The North Eastern Area Traffic Office covers the Metropolitan Boroughs within South Yorkshire, Tyne and Wear and West Yorkshire; the Counties of Durham, Northumberland, Nottinghamshire and North Yorkshire; the Districts of Darlington, East Riding of Yorkshire, Hartlepool, Kingston upon Hull, Middlesbrough, North Lincolnshire, North East Lincolnshire, Nottingham, Redcar and Cleveland, Stockton-on-Tees and York.
Nick Denton and Kevin Rooney will replace Philip Brown and Tom Macartney respectively, who both retired in October 2011.
Notes to editors
The traffic commissioners are appointed by the Secretary of State as statutorily independent Licensing Authorities responsible for bus, coach and goods vehicle operators and for local bus service registrations. They can also take disciplinary action against the licence of bus, coach and lorry drivers who commit road and certain other offences.
Prohibition notices can be issued by the Vehicle Operator and Services Agency (VOSA) following an inspection and can prevent a vehicle from being driven until it is roadworthy.

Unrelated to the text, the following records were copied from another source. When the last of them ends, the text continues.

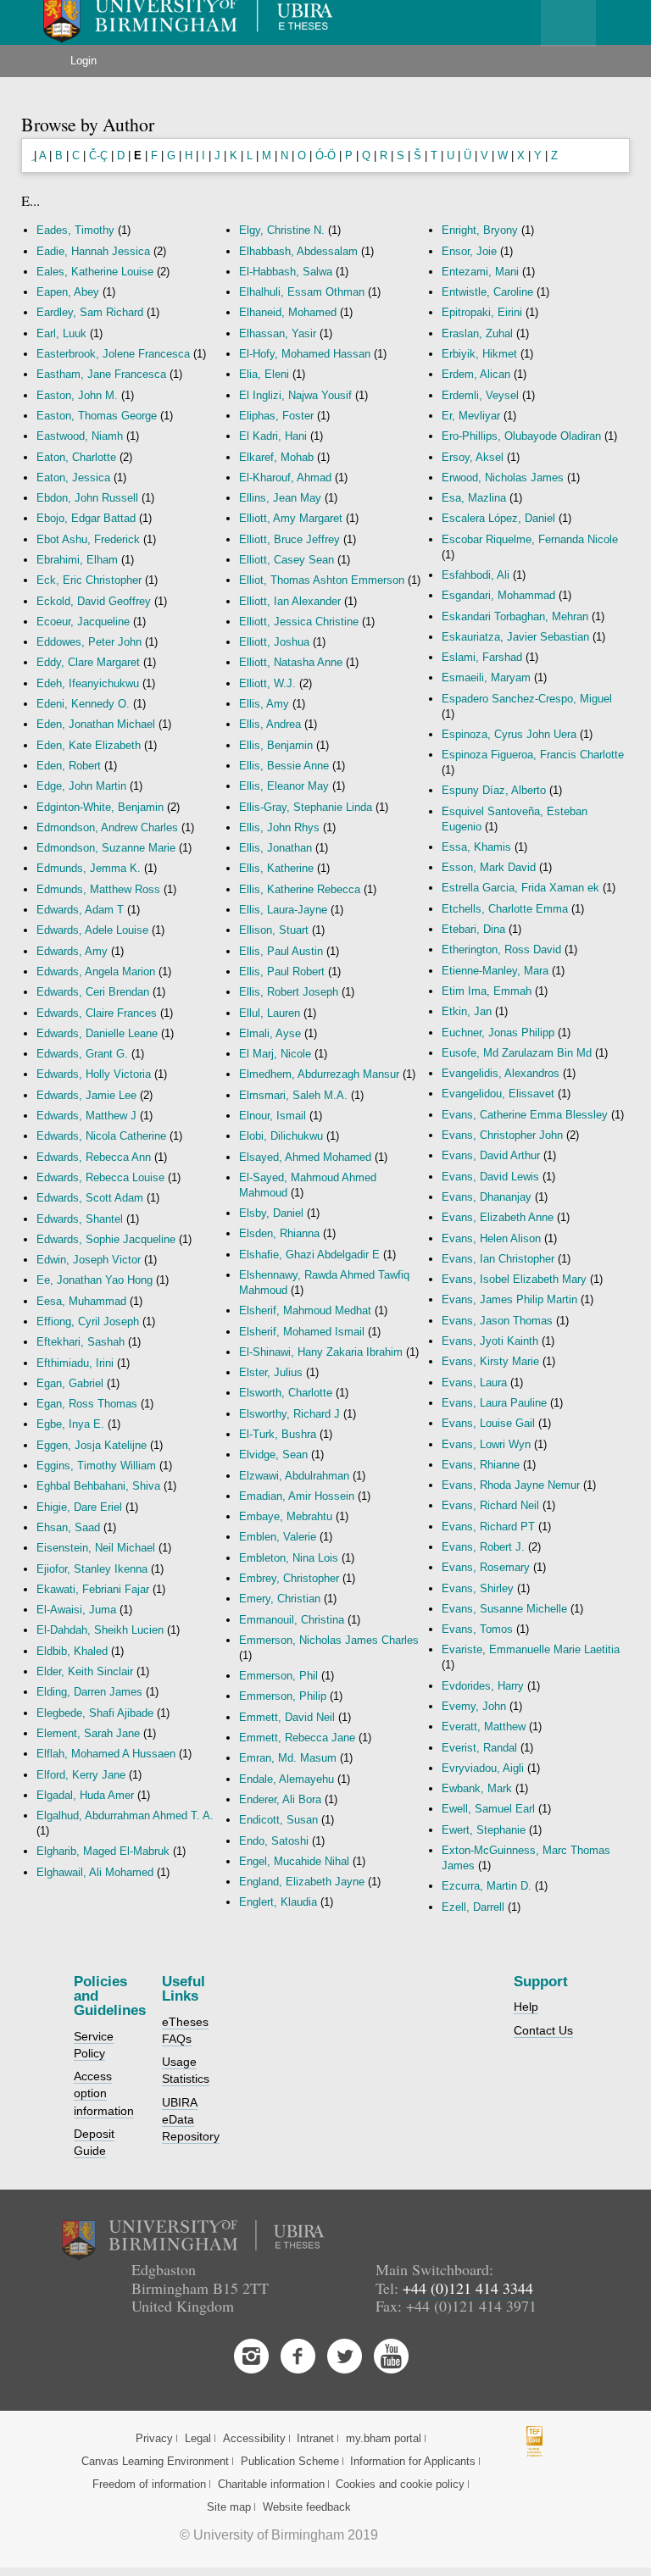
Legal (198, 2438)
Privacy (154, 2438)
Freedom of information (149, 2484)
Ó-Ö (325, 155)
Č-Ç (98, 155)
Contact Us (543, 2030)
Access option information (104, 2093)
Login (83, 60)
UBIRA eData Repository (191, 2119)
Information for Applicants (413, 2461)
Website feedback (307, 2507)
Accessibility (254, 2438)
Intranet (315, 2438)
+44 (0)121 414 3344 (468, 2288)
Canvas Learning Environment (155, 2461)
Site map (229, 2507)
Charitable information (271, 2484)
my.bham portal (383, 2438)
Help (526, 2006)
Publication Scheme (290, 2461)
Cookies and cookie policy (400, 2484)
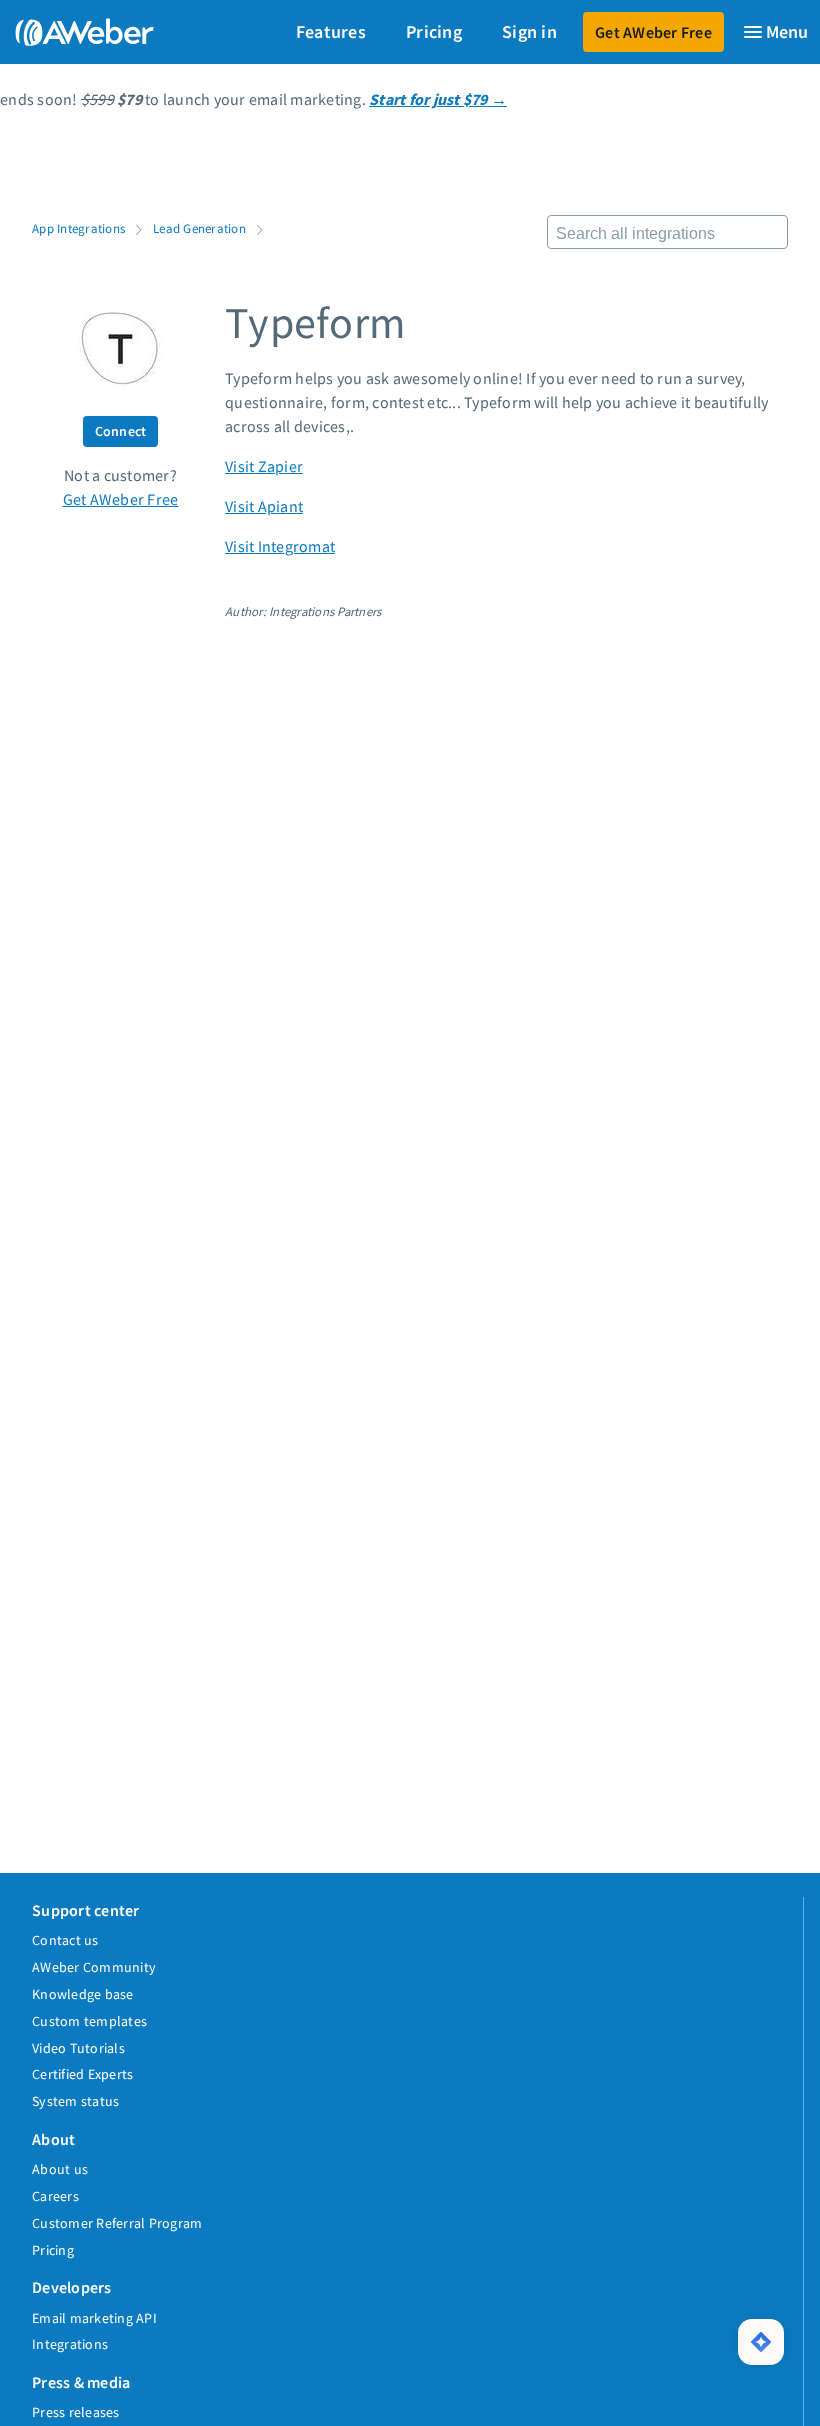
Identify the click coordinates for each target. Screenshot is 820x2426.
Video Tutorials (78, 2048)
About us (60, 2169)
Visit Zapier (264, 466)
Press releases (76, 2412)
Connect (121, 431)
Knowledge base (83, 1994)
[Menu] (775, 32)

Traffic commissioners have the power to revoke, suspend or curtail a company’s licence to operate buses, coaches and lorries if they are satisfied that a company is failing to ensure that its vehicles are maintained in a fit and serviceable condition when being operated on public roads. They can also take such action if they are satisfied that a company has failed to honour certain Statements of Intent made when they applied for their operator’s licence (i.e. that vehicles would be kept fit and serviceable and that the laws relating to the driving and operation of vehicles used under the licence would be observed).
Action can also be taken against PSV operators who fail to operate local bus services properly or in contravention of the registered particulars. Traffic Commissioners have the power to cancel or restrict local services an operator may run, or impose a fine if services have not been operated, or operated improperly, to a significant extent.
Nick Denton joined the Civil Service in 1985, after a short spell in teaching. In a varied career, he has worked as private secretary to the Leader of the House of Commons, drafted road safety directives on secondment to the European Commission, negotiated single market transport legislation as the UK’s transport attache at UKREP Brussels and also negotiated air traffic rights. More recently, he spent three years in Montreal as the UK’s permanent representative on the Council of the International Civil Aviation Organisation.
Kevin Rooney joined the Civil Service in 1987 working initially in the Department for Transport’s Chief Mechanical Engineer’s Office before moving to VOSA in 1990. During his time in VOSA he ran VOSA’s South West Region before taking up post in 1999 as Head of Enforcement Policy where he transformed VOSA’s approach. This included the introduction of new roadside technology, the operator risk rating system and roadside financial penalties. As VOSA’s Customer Director from 2006, he was responsible for reflecting the needs of goods and passenger vehicle operators in to Agency’s development, and led VOSA’s relationships with the industry.